How do the data files line up?

Open jmschrei opened this issue 6 years ago • 3 comments

Howdy!

Thanks for putting all of your data online.

I can see that the regions file contains all of the regions in the data file, but does the first region correspond to the first sample in the data file? It looks like the regions file is ordered by genomic coordinate, but that the label file is also grouped by label type. Is it the case that the label file and the data file are aligned, but that the regions aren't similarly aligned? If so, how can I align the regions to the data points and corresponding labels?

Thanks!

jmschrei avatar Jun 05 '18 03:06 jmschrei

I think I figured it out. I can use the {celltype}_Regions.bed file to line everything up.

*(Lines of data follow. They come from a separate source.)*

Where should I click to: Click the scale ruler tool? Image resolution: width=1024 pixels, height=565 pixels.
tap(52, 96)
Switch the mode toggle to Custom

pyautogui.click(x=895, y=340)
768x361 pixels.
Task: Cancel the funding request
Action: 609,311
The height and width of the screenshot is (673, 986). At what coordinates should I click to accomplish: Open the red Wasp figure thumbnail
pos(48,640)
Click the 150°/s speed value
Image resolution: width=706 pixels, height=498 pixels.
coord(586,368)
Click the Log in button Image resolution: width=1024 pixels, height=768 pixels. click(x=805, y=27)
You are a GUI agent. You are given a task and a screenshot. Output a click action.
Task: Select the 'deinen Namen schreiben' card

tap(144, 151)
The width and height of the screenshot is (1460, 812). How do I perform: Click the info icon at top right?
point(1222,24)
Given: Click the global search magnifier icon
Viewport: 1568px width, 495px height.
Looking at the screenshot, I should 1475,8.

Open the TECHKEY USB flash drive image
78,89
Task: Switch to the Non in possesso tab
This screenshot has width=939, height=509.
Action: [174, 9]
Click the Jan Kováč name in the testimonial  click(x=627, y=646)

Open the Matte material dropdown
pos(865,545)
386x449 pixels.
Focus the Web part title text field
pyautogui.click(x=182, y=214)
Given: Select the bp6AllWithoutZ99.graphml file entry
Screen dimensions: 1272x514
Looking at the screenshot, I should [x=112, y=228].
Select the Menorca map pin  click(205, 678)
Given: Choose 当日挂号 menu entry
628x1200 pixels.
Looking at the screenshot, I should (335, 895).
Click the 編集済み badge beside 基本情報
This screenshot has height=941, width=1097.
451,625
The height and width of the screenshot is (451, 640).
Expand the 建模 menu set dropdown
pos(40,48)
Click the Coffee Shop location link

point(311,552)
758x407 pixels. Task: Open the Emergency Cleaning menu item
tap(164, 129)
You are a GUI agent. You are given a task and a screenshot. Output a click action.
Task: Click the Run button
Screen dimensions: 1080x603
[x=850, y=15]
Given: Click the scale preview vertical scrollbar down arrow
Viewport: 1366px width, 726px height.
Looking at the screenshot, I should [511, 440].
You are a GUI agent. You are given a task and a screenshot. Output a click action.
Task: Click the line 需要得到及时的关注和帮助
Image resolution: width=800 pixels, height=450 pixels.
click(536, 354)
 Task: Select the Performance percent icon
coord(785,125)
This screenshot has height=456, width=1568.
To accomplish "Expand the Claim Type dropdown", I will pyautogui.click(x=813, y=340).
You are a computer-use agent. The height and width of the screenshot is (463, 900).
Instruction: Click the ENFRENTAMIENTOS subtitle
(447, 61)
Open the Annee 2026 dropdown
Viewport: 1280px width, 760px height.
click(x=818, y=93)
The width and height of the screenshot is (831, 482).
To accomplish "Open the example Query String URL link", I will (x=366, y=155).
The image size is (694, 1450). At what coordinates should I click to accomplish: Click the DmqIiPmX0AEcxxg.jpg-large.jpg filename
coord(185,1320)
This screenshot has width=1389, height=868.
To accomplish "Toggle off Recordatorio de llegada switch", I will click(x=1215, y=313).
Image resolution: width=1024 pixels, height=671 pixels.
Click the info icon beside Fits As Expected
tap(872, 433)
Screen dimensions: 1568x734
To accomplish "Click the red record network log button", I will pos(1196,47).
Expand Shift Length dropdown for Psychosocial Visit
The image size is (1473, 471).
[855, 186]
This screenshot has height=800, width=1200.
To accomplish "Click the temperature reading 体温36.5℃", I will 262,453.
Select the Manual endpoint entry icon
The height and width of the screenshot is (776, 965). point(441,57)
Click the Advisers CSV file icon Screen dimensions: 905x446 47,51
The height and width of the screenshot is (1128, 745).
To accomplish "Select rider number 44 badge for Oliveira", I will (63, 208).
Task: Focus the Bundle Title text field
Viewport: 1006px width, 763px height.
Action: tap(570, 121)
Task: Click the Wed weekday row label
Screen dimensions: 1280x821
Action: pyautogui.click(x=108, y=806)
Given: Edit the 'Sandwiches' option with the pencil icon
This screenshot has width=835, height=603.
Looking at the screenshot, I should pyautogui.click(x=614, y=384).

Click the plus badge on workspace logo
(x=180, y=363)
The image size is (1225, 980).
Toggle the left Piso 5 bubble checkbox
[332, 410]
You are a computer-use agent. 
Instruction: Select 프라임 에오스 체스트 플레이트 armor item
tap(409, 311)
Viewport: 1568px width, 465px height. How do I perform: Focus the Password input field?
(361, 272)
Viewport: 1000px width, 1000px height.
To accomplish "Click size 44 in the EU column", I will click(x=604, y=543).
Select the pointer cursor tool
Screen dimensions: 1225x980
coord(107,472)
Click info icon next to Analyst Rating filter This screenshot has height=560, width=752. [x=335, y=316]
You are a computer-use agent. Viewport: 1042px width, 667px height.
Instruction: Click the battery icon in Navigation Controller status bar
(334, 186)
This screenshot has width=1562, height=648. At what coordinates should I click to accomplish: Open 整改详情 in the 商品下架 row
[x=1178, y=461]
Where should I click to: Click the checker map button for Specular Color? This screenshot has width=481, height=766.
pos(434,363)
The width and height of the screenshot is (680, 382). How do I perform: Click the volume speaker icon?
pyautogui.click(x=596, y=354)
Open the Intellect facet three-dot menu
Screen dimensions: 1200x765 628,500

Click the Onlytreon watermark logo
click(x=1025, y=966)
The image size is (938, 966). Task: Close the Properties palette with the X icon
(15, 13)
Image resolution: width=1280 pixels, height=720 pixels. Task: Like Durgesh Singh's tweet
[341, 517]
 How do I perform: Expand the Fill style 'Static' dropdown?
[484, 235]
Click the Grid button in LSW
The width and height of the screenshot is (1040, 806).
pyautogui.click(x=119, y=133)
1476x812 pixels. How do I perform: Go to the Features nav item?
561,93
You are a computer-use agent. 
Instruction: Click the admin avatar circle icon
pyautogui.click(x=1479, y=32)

I have another question about that, though. In Additional File 1 of "Genome-wide prediction of cis-regulatory regions using supervised deep learning methods" it says that there are 235k regions considered in K562, but the K562_Regions.bed file has only 18894 regions. Is this the data from that paper?

Thanks!

jmschrei avatar Jun 06 '18 06:06 jmschrei

The complete data is too big to share on GitHub. If you need the complete data, I will try to send a link to you. Yifeng

On Wed, Jun 6, 2018 at 2:38 AM, Jacob Schreiber [email protected] wrote:

I think I figured it out. I can use the {celltype}_Regions.bed file to line everything up.

I have another question about that, though. In Additional File 1 of "Genome-wide prediction of cis-regulatory regions using supervised deep learning methods" it says that there are 235k regions considered in K562, but the K562_Regions.bed file has only 18894 regions. Is this the data from that paper?

Thanks!

— You are receiving this because you are subscribed to this thread. Reply to this email directly, view it on GitHub https://github.com/yifeng-li/DECRES/issues/3#issuecomment-394957189, or mute the thread https://github.com/notifications/unsubscribe-auth/AGynzsC8kMPH_0AMGcoFSaStze3RfcO6ks5t53j-gaJpZM4UaGPW .

yifeng-li avatar Jun 06 '18 13:06 yifeng-li

The full data set would be great. All I need is the region file and the 200 bp data file. Also to confirm, is the data in the data files lined up with the regions in the region file?

jmschrei avatar Jun 06 '18 17:06 jmschrei